From: David Hildenbrand <david@redhat.com>
To: Michal Hocko <mhocko@kernel.org>
Cc: linux-kernel@vger.kernel.org, linux-mm@kvack.org,
Souptick Joarder <jrdr.linux@gmail.com>,
linux-hyperv@vger.kernel.org,
Andrew Morton <akpm@linux-foundation.org>,
Dan Williams <dan.j.williams@intel.com>,
Haiyang Zhang <haiyangz@microsoft.com>,
"K. Y. Srinivasan" <kys@microsoft.com>,
Oscar Salvador <osalvador@suse.com>,
Pavel Tatashin <pasha.tatashin@soleen.com>, Qian Cai <cai@lca.pw>,
Sasha Levin <sashal@kernel.org>,
Stephen Hemminger <sthemmin@microsoft.com>,
Wei Yang <richard.weiyang@gmail.com>
Subject: Re: [PATCH v1 0/3] mm/memory_hotplug: Export generic_online_page()
Date: Mon, 23 Sep 2019 13:43:43 +0200 [thread overview]
Message-ID: <388fdfa4-6cd9-bfcd-3f7b-546e54c11a97@redhat.com> (raw)
In-Reply-To: <88ac3511-4ad8-d5c8-8e6a-0cca0a0f0989@redhat.com>
On 23.09.19 13:34, David Hildenbrand wrote:
> On 23.09.19 13:15, Michal Hocko wrote:
>> On Mon 23-09-19 11:31:30, David Hildenbrand wrote:
>>> On 23.09.19 10:58, Michal Hocko wrote:
>>>> On Fri 20-09-19 10:17:54, David Hildenbrand wrote:
>>>>> On 09.09.19 13:48, David Hildenbrand wrote:
>>>>>> Based on linux/next + "[PATCH 0/3] Remove __online_page_set_limits()"
>>>>>>
>>>>>> Let's replace the __online_page...() functions by generic_online_page().
>>>>>> Hyper-V only wants to delay the actual onlining of un-backed pages, so we
>>>>>> can simpy re-use the generic function.
>>>>>>
>>>>>> Only compile-tested.
>>>>>>
>>>>>> Cc: Souptick Joarder <jrdr.linux@gmail.com>
>>>>>>
>>>>>> David Hildenbrand (3):
>>>>>> mm/memory_hotplug: Export generic_online_page()
>>>>>> hv_balloon: Use generic_online_page()
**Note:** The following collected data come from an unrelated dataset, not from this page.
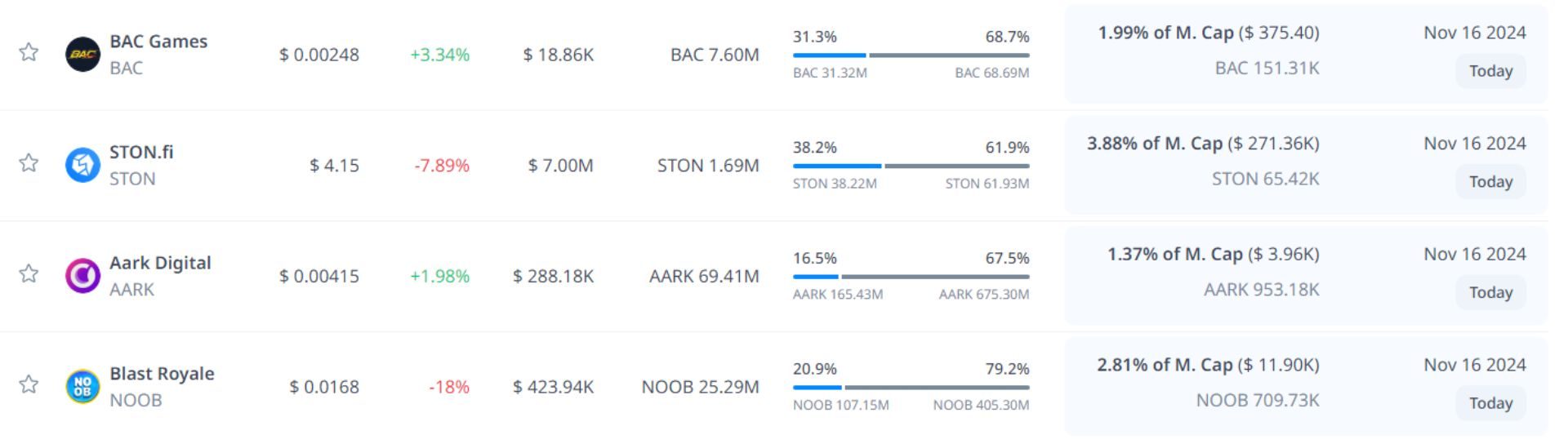Click STON.fi unlock progress bar

(x=911, y=166)
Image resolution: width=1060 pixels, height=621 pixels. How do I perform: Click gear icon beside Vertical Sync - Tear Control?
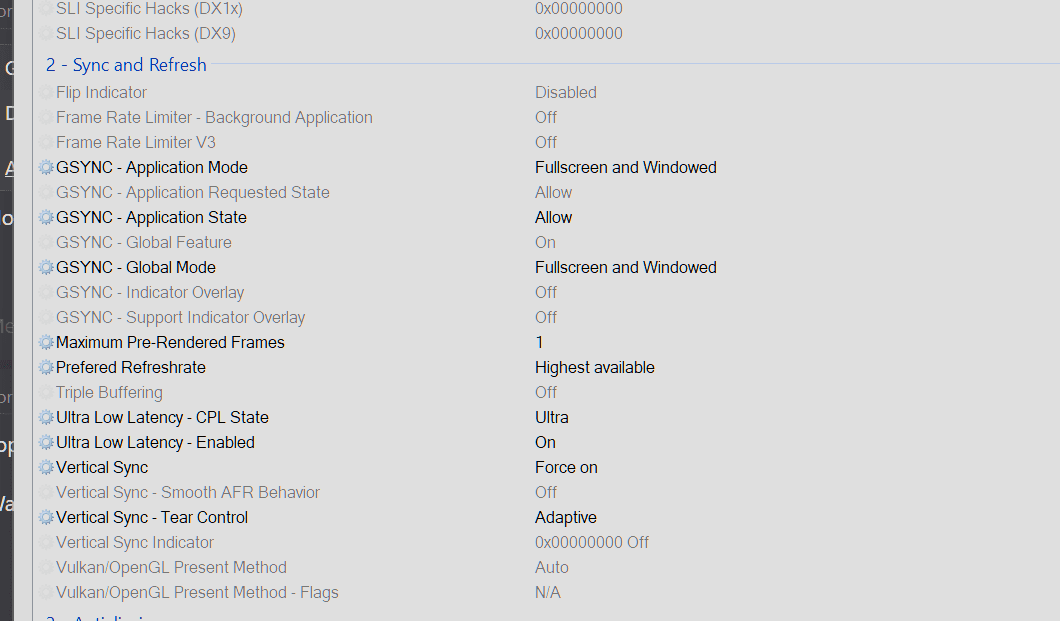pos(46,518)
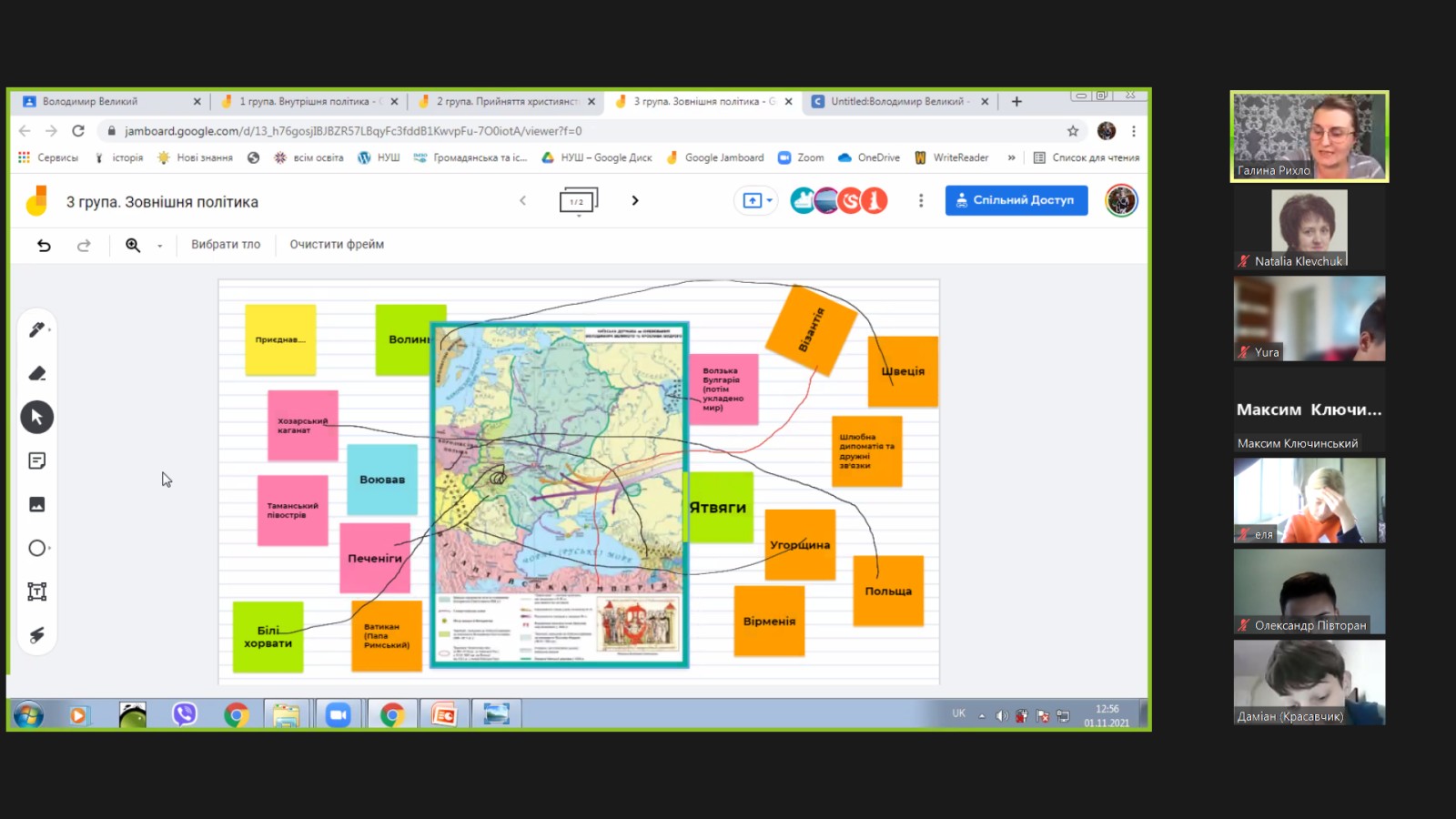Switch to tab 2 група. Прийняття християнства

click(x=507, y=102)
>>>>>> mm/memory_hotplug: Remove __online_page_free() and
>>>>>> __online_page_increment_counters()
>>>>>>
>>>>>> drivers/hv/hv_balloon.c | 3 +--
>>>>>> include/linux/memory_hotplug.h | 4 +---
>>>>>> mm/memory_hotplug.c | 17 ++---------------
>>>>>> 3 files changed, 4 insertions(+), 20 deletions(-)
>>>>>>
>>>>>
>>>>> Ping, any comments on this one?
>>>>
>>>> Unification makes a lot of sense to me. You can add
>>>> Acked-by: Michal Hocko <mhocko@suse.com>
>>>>
>>>> I will most likely won't surprise if I asked for more here though ;)
>>>
>>> I'm not surprised, but definitely not in a negative sense ;) I was
>>> asking myself if we could somehow rework this, too.
>>>
>>>> I have to confess I really detest the whole concept of a hidden callback
>>>> with a very weird API. Is this something we can do about? I do realize
>>>> that adding a callback would require either cluttering the existing APIs
>>>> but maybe we can come up with something more clever. Or maybe existing
>>>> external users of online callback can do that as a separate step after
>>>> the online is completed - or is this impossible due to locking
>>>> guarantees?
>>>>
>>>
>>> The use case of this (somewhat special) callback really is to avoid
>>> selected (unbacked in the hypervisor) pages to get put to the buddy just
>>> now, but instead to defer that (sometimes, defer till infinity ;) ).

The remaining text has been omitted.